### Given data
*-*-*
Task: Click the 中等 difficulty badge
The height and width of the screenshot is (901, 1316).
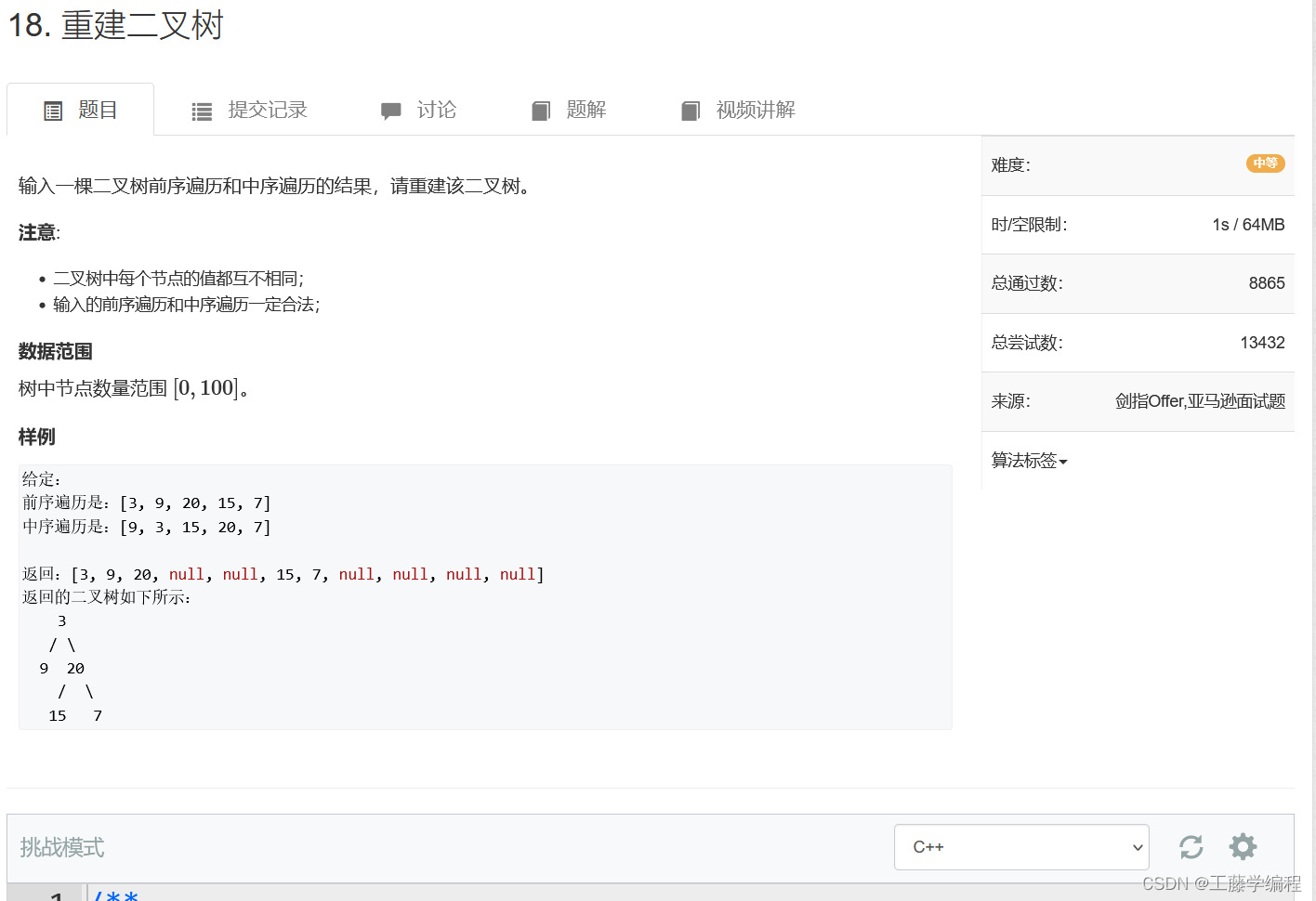Action: click(x=1265, y=163)
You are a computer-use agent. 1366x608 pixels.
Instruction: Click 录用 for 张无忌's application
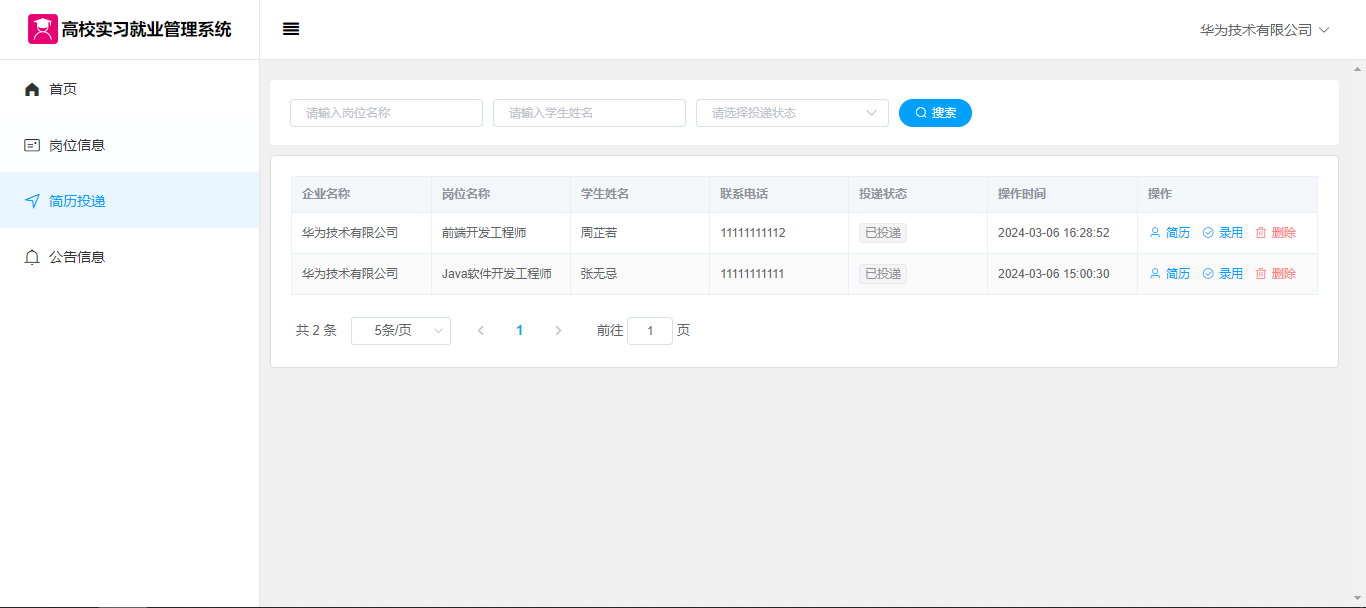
*-*-*
Beginning with the line where "You are a computer-use" appears, reproduce every remaining line of the listing above, the last one included, but none of the pictures.

### Task output
You are a computer-use agent. 1366x608 pixels.
Instruction: Click 录用 for 张无忌's application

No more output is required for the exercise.